Task requirements —
A. Decide whether each statement below agrees with the article on Iran's nuclear activities. Answer yes or no for each, and quote the exact words of the article that decide it.
(i) The IAEA board meeting took place in Vienna on 16 June.
(ii) The leaked IAEA report uses the term "violation."
(iii) Russia's deal to help build the Bushehr plant is worth less than $800 million to Moscow.
B. Continue the article on Iran's nuclear activities, starting right after its last sentence.

Study text —
□ □ □ □
Iran’s nuclear activities came under further scrutiny at a 16 June meeting of the International Atomic Energy Agency (IAEA) in Vienna.

The ‘behind closed doors’ meeting of the IAEA board discussed an internal critical report on Iran, that had been produced ten days earlier, and which called for further inspections of its nuclear facilities to answer many outstanding questions.

In an opening statement, IAEA director general Mohammed ElBaradei appealed to Iran to give them ‘credible assurances’ of the peaceful nature of its nuclear activities. “I also continue to call on Iran to permit us to take environmental samples at the particular location where allegations about enrichment activities exist,” ElBaradei added. “This is clearly in the interest of both the agency and Iran.” A week-long meeting of the 35-nation board of the United Nations nuclear watchdog began ten days after the internal report claimed that Iran had failed to honour promises to disclose its use of nuclear material. The USA has said that it wants the IAEA to declare Iran to be in violation of the Nuclear Non-proliferation Treaty (NPT).

The IAEA report was leaked to the media before the meeting and though it does not use the term ‘violation’, according to reports it states that Iran has failed to meet its obligations to: • Account for nuclear material.

• Report its subsequent processing and use.

• Declare facilities where the material is stored and processed Iran has denied the allegations contained in the IAEA document, insisting it wants to use nuclear energy only for peaceful purposes and not to develop nuclear weapons.

Since 1995, Russia has been helping Iran to build a nuclear power plant at Bushehr in a deal worth at least $800 million to Moscow. Both countries deny a nuclear arms programme and say that it is purely for civilian purposes. Iran has allowed the IAEA to inspect its VVER at Bushehr. That reactor is thought likely to start up in 2004.
□ □ □ □
Source material —
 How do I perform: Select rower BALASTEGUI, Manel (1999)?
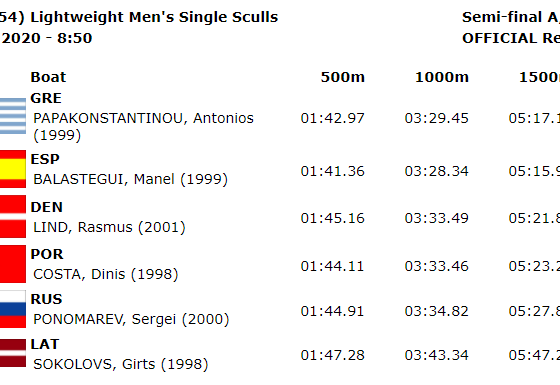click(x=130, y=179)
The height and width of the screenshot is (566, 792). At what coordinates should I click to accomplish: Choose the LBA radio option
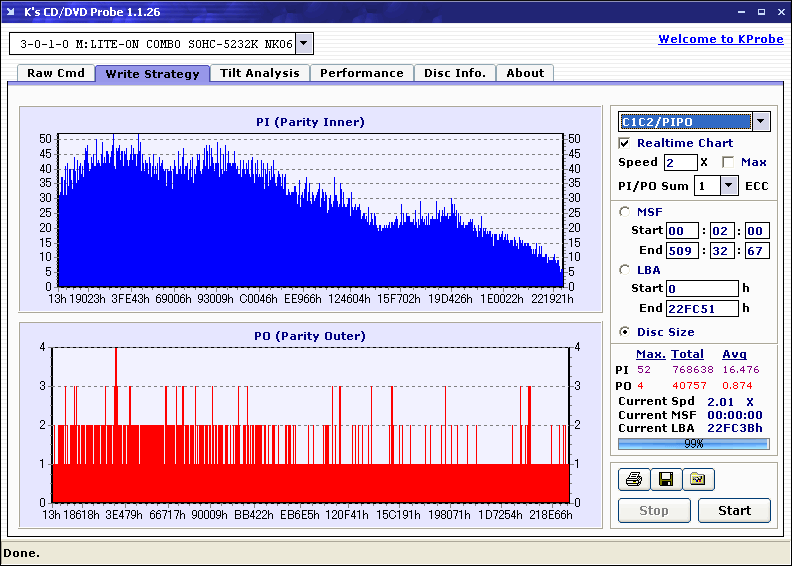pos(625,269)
□ □ □ □
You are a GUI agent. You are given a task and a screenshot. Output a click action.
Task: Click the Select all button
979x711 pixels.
□ □ □ □
Task-by-task answers —
A.
(i) Yes: "at a 16 June meeting of the International Atomic Energy Agency (IAEA) in Vienna"
(ii) No: "though it does not use the term ‘violation’"
(iii) No: "in a deal worth at least $800 million to Moscow"

B.
After the IAEA report was leaked, the head of the Atomic Energy Organisation of Iran (AEOI), Rezak Aghazadeh, issued a categorical denial that there were additional uranium enrichment facilities in the country, other than the non- operational facility at Natanz, one of the report’s most serious concerns. In a press conference he added that there were no other facilities in Iran that should have been placed under the safeguards of the IAEA, but the Agency wants to inspect Natanz and a heavy water facility elsewhere.

Another concern related to Iran’s 12-year delay in reporting that it had imported natural uranium from China in 1991, and its failure to detail what it has done with this uranim. Aghazadeh said that the small quantity was needed for study purposes and said that at the time, neither China, nor its experts, felt that it was necessary to declare this to the IAEA. It is believed that the IAEA is worried as much about the pattern of delays as the risk that the uranium is ‘missing’.

Iran has also so far declined to sign agreements that would allow tougher international inspections. It has recently blocked a new team of inspectors from looking at whether centrifuge components at Kalaye had been tested with uranium hexaflouride.

In a recent statement, G8 leaders said that the best way of addressing the proliferation implications of Iran’s nuclear programme was by Iran accepting more intrusive safeguards inspections under the Additional Protocol with the IAEA.

The EU has also called for a protocol providing for tougher, short-notice inspections of suspected nuclear sites.